Director Elia Kazan’s ON THE WATERFRONT is a monumental drama with standout performances from Marlon Brando, Eva Marie Saint and Rod Steiger.
I was so happy to see ON THE WATERFRONT pop up in the TV schedule recently. I hadn’t seen this absolute classic film for a number of years but watching it again, all my memories of its wealth of outstanding scenes and standout performances came flooding back. I found myself being gripped anew with this 1954 multi-Oscar-winning story of an ex-boxer fighting against the corruption he sees on the New York docks.
Terry Malloy (surely the great Marlon Brando‘s finest Oscar-winning performance) still dreams of getting back in the ring and making a name for himself as a prize-fighter. But he currently spends his days tending his racing pigeons and running errands for Johnny Friendly (a brilliantly smooth and chilling Lee J. Cobb), the boss of a local dockers union in New York. One of those errands involves setting up a meeting with one of the dockers, Joey Doyle, on the roof of his tenement building. But when Terry arrives, he sees from below that two of Friendly’s thugs are already there and suddenly Joey falls to his death.
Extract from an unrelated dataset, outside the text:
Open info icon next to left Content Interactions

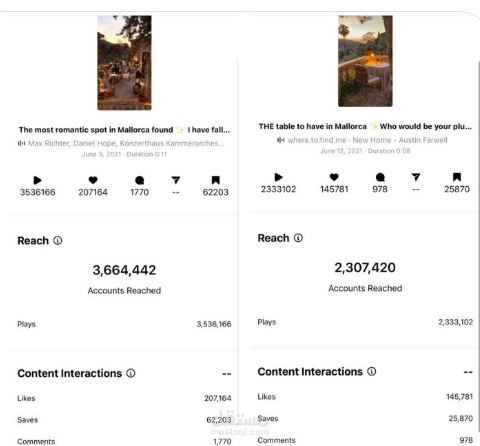pos(131,373)
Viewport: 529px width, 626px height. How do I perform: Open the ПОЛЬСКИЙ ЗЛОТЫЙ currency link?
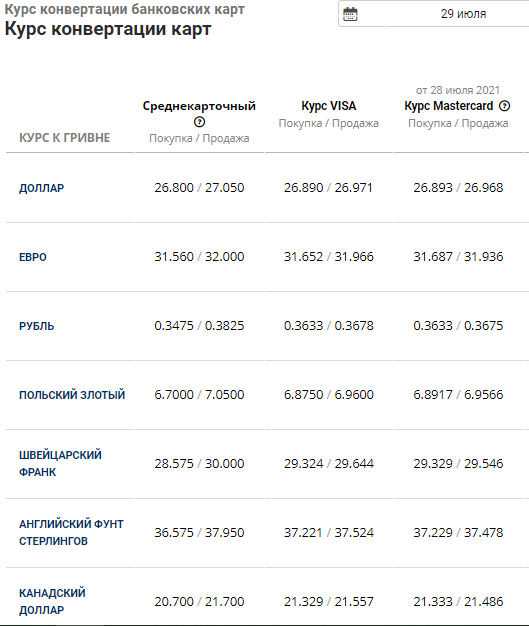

Although people initially seem to believe that Joey slipped and fell, Terry and a number of people from the neighbourhood know he was murdered on Friendly’s orders because Joey was about to testify to the Waterfront Crime Commission about the conditions in Friendly’s union. The connection that Terry had to Joey’s death weighs heavily on him and he starts to find the methods used by Friendly and his gang – which includes his older brother Charley (a wonderfully conflicted Rod Steiger) – to be hard to stomach.
That connection also brings Terry into contact with Doyle’s sister, the beautiful Edie (one of the best feature film debuts ever by Eva Marie Saint and rightly the winner of the Best Supporting Actress Oscar) and the local priest Father Barry (the terrific Karl Malden). And so Terry’s path to redemption – and hero status – begins and it will have you mesmerised until the movie’s wonderful final frames.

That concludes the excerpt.